Originally Posted by CaptainBlack

He is interested in those numbers, if such exist, which are not the root of any
rational power series:

$f(x)=\sum_{n=0}^{\infty} a_n x^n,\ n \in \bold{Q}$

RonL

Correct me if I'm wrong, but we should be able to represent any real number as a decimal, yes? Which means that all real numbers, including the transcendentals can be expressed as $\sum_{n = 0}^{\infty}a_n(10)^n$ for some choice of $\{ a_n \}$ . (This argument would seem to depend on the Axiom of Choice?) So my stab at the answer is that there is no such transcendental number.

-Dan

**CaptainBlack** · August 12th 2007, 12:48 PM

Originally Posted by topsquark

Correct me if I'm wrong, but we should be able to represent any real number as a decimal, yes? Which means that all real numbers, including the transcendentals can be expressed as $\sum_{n = 0}^{\infty}a_n(10)^n$ for some choice of $\{ a_n \}$ . (This argument would seem to depend on the Axiom of Choice?) So my stab at the answer is that there is no such transcendental number.

-Dan

$x=\sum_{n = 0}^{\infty}a_n(10)^n$ does not guarantee that

$<br /> \sum_{n=0}^{\infty} a_n x^n=0,\ a_n \in \bold{Q}<br />$

for some $a_0, a_1, .. \in \bold{Q}$

RonL

**Rebesques** · August 12th 2007, 05:25 PM

I wonder where he comes up with those

Ok, suppose such a number x exists -- not a root of any power series with rational coefficients. We will prove Hacker's questions are transcedental.
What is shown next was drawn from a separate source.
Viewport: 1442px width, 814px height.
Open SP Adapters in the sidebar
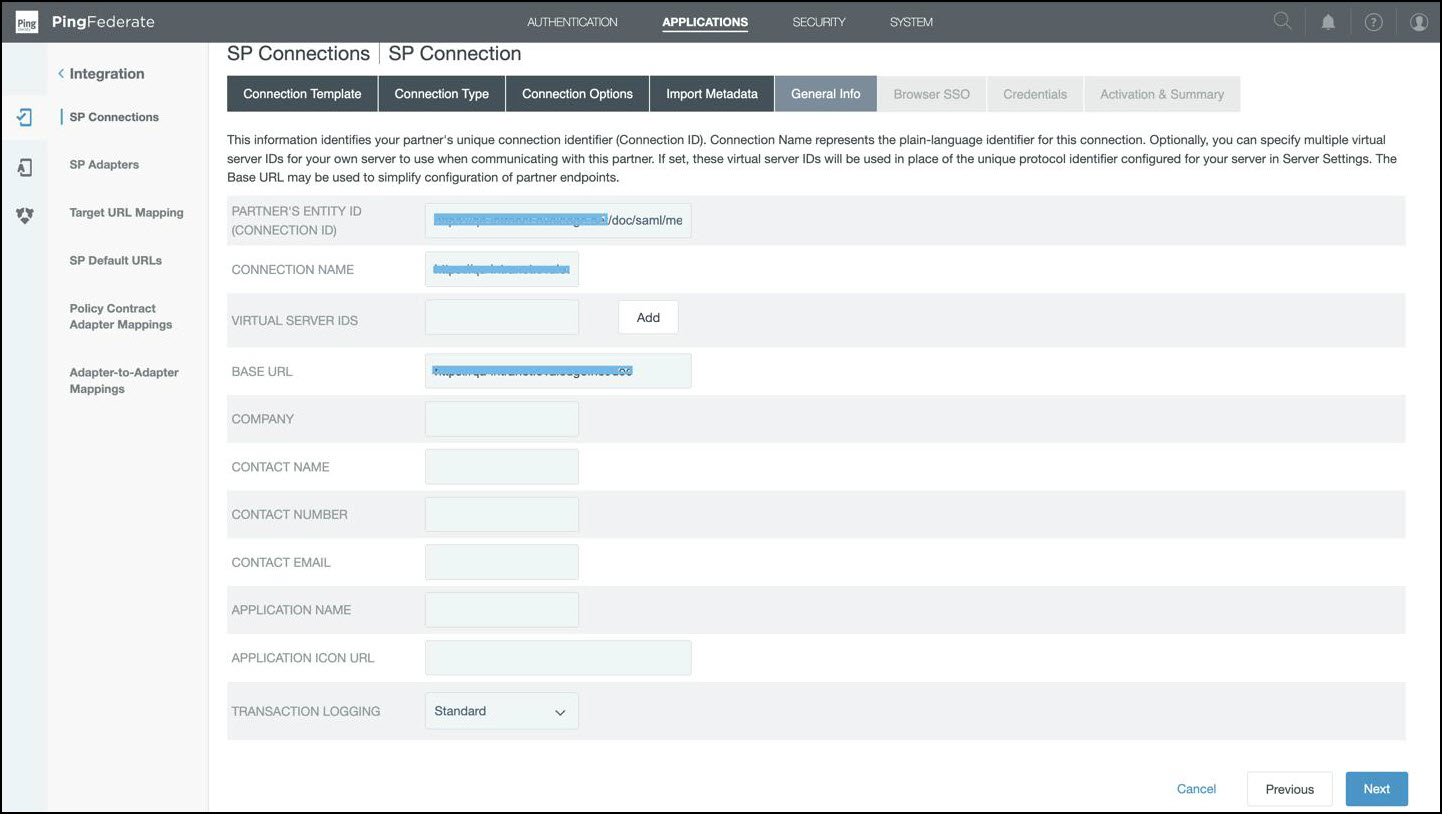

The set S={1,x,x^2,...} is then linearly independent over Q, and thus constitutes a transcedence basis for R (over Q). But S is countable, while the degree of the extension of R over Q has the power of the continuum.

"Quod erat demonstratum"

**ThePerfectHacker** · August 12th 2007, 07:45 PM

Originally Posted by Rebesques

The set S={1,x,x^2,...} is then linearly independent over Q, and thus constitutes a transcedence basis for R (over Q). But S is countable, while the degree of the extension of R over Q has the power of the continuum.

How do we know that given any $r\in \mathbb{R}$ there exists $q_i\in \mathbb{Q}$ so that $r=q_0+q_1x+q_2x^2+...$ , i.e. is spams?

**CaptainBlack** · August 12th 2007, 09:24 PM

Originally Posted by Rebesques

I wonder where he comes up with those

Ok, suppose such a number x exists -- not a root of any power series with rational coefficients. We will prove Hacker's questions are transcedental.

The set S={1,x,x^2,...} is then linearly independent over Q, and thus constitutes a transcedence basis for R (over Q). But S is countable, while the degree of the extension of R over Q has the power of the continuum.

"Quod erat demonstratum"

It is obvious that the set of numbers which are roots of some rational power series has the same cardinality as $\bold{R}$ , but that does not prove tht the set exhausts $\bold{R}$ .

It is also obvious tha the set is dense in $\bold{R}$ , as it inherits this propety from the set of algebraic numbers which it contains.

RonL

**topsquark** · August 13th 2007, 04:26 AM

Originally Posted by CaptainBlack

$x=\sum_{n = 0}^{\infty}a_n(10)^n$ does not guarantee that

$<br /> \sum_{n=0}^{\infty} a_n x^n=0,\ a_n \in \bold{Q}<br />$

for some $a_0, a_1, .. \in \bold{Q}$

RonL

Ah well. I guess when I'm off, I'm way off.

-Dan

**Rebesques** · August 13th 2007, 05:14 PM

How do we know (...) spans?

It is also obvious tha the set is dense in , as it inherits this propety from the set of algebraic numbers which it contains.

You are both right, I mistakingly took it for a maximal set.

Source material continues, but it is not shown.